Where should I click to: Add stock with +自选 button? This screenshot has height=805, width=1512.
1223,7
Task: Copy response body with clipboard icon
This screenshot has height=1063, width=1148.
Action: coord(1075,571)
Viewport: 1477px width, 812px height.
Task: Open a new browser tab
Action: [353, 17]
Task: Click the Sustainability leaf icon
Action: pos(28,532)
****************************************
# What to work on
Output each line of the data exactly as it stands above.

# Answer for this exercise
Where should I click to: Add stock with +自选 button? This screenshot has height=805, width=1512.
1223,7
Task: Copy response body with clipboard icon
This screenshot has height=1063, width=1148.
Action: coord(1075,571)
Viewport: 1477px width, 812px height.
Task: Open a new browser tab
Action: [353, 17]
Task: Click the Sustainability leaf icon
Action: pos(28,532)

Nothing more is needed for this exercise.